**Assigned task**: Please say how many lines in the records below contain the word "Worträtsel". Give only the number.
:::
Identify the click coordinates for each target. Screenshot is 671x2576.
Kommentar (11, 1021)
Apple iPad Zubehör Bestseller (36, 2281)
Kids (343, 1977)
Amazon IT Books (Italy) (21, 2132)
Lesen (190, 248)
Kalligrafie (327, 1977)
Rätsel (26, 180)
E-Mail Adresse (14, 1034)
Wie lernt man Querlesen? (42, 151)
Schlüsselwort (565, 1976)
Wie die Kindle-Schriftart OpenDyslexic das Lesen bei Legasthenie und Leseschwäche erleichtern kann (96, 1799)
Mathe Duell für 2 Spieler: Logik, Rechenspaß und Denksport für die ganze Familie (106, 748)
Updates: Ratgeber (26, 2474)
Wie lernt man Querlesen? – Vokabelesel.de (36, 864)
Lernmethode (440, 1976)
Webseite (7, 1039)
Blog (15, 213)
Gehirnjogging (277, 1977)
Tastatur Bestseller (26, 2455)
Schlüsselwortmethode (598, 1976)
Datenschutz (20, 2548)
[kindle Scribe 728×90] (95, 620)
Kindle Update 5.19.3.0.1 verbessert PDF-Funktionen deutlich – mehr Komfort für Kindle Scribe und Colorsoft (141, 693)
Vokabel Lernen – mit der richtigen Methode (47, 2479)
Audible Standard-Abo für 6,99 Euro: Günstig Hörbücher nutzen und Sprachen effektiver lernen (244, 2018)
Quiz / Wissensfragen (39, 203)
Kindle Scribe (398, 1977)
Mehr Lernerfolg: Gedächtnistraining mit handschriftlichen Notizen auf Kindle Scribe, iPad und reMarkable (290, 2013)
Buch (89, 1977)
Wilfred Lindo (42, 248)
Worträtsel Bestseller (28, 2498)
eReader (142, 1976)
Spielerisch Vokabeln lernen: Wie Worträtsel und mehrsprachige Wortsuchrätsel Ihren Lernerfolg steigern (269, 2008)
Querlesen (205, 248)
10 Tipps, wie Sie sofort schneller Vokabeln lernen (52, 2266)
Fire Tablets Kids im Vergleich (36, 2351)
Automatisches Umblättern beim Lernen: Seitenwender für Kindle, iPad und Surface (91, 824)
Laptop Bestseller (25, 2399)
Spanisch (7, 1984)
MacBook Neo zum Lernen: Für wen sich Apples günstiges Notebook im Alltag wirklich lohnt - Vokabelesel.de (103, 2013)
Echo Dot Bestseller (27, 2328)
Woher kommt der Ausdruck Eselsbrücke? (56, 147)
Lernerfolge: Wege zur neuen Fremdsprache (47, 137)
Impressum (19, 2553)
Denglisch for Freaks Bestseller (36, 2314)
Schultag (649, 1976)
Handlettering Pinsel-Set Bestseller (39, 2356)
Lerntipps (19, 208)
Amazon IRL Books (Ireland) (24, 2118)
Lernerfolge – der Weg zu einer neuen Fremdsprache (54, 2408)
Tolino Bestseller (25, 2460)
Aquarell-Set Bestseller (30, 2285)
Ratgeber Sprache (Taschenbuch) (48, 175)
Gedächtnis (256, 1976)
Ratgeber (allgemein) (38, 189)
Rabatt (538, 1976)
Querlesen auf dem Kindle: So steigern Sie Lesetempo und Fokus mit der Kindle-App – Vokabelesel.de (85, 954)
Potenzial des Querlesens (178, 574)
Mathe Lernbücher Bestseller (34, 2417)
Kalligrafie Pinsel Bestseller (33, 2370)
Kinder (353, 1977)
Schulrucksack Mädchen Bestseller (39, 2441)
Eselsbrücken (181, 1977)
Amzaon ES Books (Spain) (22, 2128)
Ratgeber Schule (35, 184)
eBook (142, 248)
:::
**Exercise response**: 2